Why do I read Gravity’s Rainbow?
I’m thinking about me today. As I mentioned in the previous post, I have read Gravity’s Rainbow by Thomas Pynchon over the last thirty years or so too many times to count. Last night as I lay in bed drifting into sleep, I began to question why.
The book has been a companion to me. It’s been with me everywhere. I’ve read it in bed, in easy chairs, in trains and planes, and on the beach. It’s frustrated me and comforted me. It has assailed me with riddles, and it has spoken clear words of encouragement.
I’m rereading it now, and its message seems so distinctly simple.

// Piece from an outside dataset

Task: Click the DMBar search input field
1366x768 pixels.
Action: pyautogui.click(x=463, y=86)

Yes, there is a lot we don’t control about our world. Yes, there are powerful forces who exert control over vast amounts of energy, and They are not friendly. However, those elites do not hold quite as much control as They imagine. They are not omniscient.
Resistance is real, and it works. We can play the part of double agents, living in Their systems and simultaneously sabotaging them.

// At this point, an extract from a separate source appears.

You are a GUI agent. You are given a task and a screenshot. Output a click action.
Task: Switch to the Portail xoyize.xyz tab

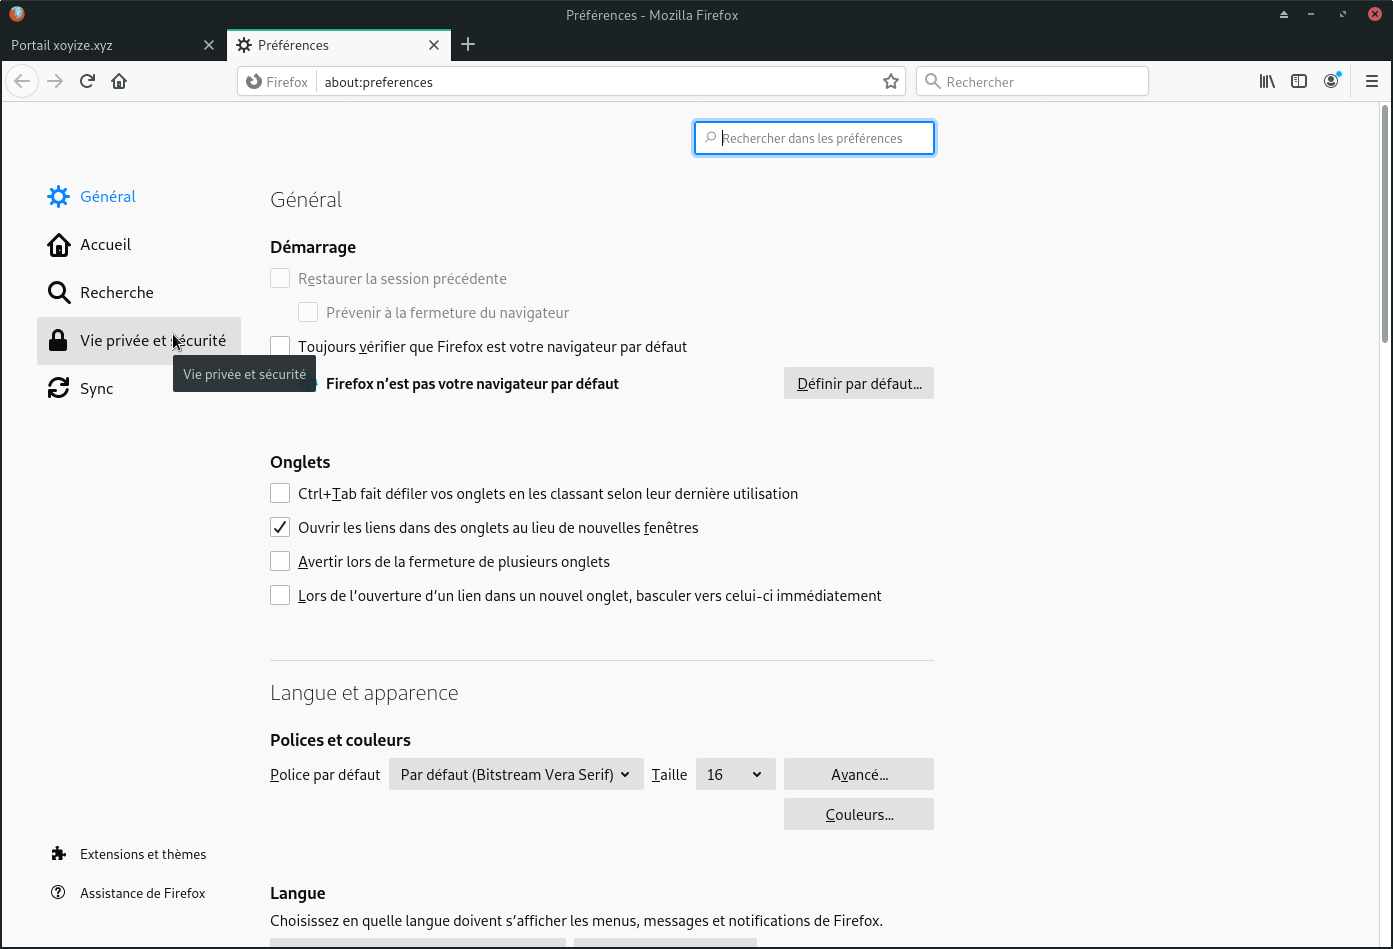pos(105,45)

Connection is key. The elite divide us. We must come together. We can touch each other, and They can’t stop us. Through small acts, we can thwart Them, and we win when we do.
Their systems – the rocket – crave sacrifice. They destroy. But even that technology of death connects. The launcher and the dying are one in the flight of the rocket.
What can we preterite do in the face of such radical destruction? Look to our hero Slothrop. We can narrow our Delta-t band. Live as much now, leaving the past and the future to Them. Live! It’s the thing that scares Them most.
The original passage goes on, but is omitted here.